* [Action item]:
Copy every line of the following data that includes the string "will".

Records from a data source:
---

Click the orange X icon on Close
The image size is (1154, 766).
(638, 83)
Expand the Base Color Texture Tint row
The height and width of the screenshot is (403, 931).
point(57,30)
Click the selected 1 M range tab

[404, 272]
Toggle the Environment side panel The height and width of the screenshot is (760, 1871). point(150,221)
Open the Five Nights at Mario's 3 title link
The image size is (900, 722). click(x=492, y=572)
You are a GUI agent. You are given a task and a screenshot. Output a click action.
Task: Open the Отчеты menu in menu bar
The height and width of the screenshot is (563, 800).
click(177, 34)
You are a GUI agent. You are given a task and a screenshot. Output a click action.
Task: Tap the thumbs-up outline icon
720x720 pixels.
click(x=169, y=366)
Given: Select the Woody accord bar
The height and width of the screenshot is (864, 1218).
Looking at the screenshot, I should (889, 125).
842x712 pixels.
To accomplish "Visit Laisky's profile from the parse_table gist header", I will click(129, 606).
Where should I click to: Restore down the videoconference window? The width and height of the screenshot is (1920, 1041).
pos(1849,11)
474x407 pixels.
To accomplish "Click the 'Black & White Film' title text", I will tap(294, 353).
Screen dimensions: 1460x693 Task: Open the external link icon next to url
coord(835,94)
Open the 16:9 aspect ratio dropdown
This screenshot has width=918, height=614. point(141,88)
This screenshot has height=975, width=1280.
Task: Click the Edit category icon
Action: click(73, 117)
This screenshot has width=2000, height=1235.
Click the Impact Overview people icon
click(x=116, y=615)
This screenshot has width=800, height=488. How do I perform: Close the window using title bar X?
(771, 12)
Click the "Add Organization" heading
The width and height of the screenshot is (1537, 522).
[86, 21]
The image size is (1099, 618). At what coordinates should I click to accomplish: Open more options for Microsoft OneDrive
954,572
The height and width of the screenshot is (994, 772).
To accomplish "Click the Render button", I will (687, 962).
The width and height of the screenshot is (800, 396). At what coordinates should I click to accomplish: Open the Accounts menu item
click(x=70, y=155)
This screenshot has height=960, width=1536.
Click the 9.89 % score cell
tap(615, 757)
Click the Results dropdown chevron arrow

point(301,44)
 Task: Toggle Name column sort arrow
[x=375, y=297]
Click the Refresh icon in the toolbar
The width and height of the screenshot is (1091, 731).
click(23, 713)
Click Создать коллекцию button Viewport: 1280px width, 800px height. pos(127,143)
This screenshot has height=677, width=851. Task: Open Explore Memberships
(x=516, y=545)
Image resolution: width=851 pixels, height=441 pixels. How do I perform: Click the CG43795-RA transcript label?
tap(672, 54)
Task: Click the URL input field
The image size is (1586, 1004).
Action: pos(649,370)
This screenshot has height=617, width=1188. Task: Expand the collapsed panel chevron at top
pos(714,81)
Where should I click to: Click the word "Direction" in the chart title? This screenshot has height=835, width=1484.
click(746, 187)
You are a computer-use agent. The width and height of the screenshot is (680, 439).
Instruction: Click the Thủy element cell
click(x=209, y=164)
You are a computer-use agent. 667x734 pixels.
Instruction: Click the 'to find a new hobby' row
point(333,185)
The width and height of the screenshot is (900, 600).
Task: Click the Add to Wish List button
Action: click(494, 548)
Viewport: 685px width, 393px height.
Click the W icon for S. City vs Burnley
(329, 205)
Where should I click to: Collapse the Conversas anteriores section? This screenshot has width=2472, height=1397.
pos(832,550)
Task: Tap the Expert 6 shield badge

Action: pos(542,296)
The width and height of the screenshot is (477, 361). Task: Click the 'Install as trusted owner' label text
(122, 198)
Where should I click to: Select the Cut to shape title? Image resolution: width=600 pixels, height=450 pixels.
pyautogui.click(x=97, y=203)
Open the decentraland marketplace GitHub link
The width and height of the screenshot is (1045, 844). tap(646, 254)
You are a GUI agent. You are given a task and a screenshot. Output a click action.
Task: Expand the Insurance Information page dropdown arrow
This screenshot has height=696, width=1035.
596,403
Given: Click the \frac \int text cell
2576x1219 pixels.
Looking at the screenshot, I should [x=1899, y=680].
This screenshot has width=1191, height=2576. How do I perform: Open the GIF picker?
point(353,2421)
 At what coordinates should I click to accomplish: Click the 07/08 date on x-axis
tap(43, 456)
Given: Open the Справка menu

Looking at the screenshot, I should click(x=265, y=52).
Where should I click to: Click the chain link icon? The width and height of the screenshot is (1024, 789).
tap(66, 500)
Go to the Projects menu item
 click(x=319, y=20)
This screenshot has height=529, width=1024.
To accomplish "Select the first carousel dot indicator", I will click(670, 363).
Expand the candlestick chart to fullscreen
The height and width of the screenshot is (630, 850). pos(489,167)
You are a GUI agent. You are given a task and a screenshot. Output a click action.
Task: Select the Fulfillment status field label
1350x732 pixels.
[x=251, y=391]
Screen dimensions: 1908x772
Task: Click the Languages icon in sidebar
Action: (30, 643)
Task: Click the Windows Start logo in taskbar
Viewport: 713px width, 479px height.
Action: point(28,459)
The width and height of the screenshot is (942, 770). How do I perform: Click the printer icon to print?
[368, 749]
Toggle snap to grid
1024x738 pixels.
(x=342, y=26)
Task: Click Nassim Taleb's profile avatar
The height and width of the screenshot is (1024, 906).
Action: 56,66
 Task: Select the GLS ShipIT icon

---

* [Exercise answer]:
To accomplish "Visit Laisky's profile from the parse_table gist header", I will click(129, 606).
To accomplish "Click the 'Black & White Film' title text", I will tap(294, 353).
To accomplish "Click the Render button", I will (687, 962).
To accomplish "Select the first carousel dot indicator", I will click(670, 363).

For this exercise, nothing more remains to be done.